Work task |
Find the lines holding the string "Open" in the data, then copy all of them.

Source material |
============

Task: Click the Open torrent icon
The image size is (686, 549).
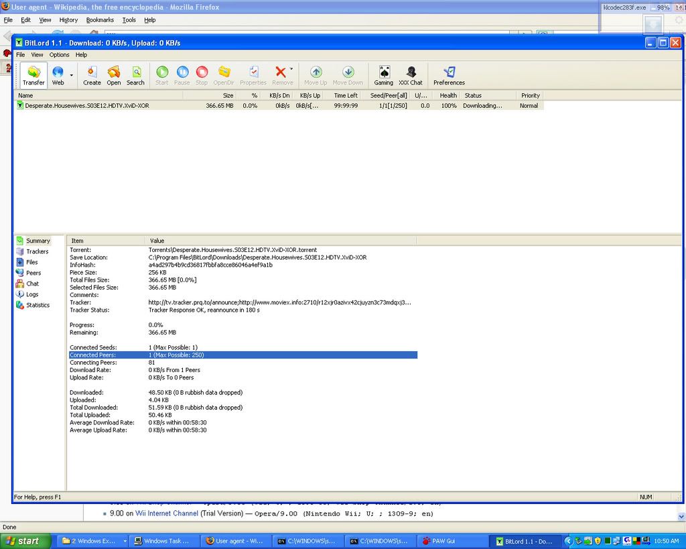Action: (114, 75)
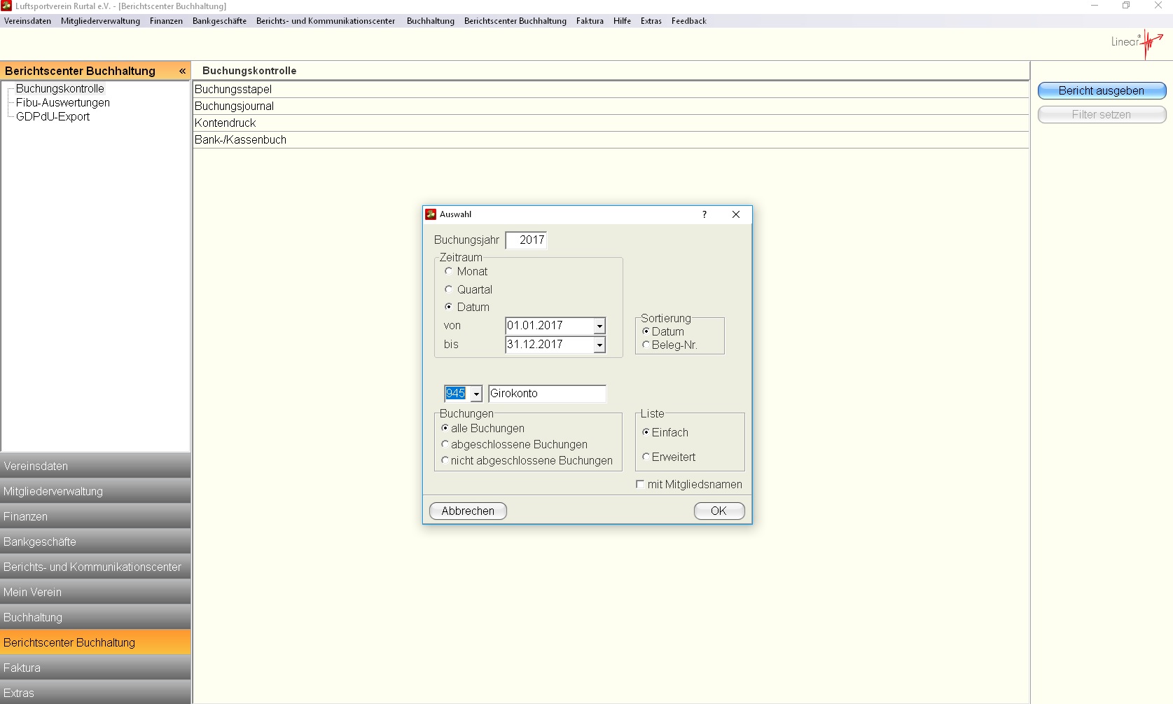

============

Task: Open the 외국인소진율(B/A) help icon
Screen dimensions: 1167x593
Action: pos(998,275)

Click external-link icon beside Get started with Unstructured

============

Written solution |
Task: Click the Open torrent icon
Task: Open the 외국인소진율(B/A) help icon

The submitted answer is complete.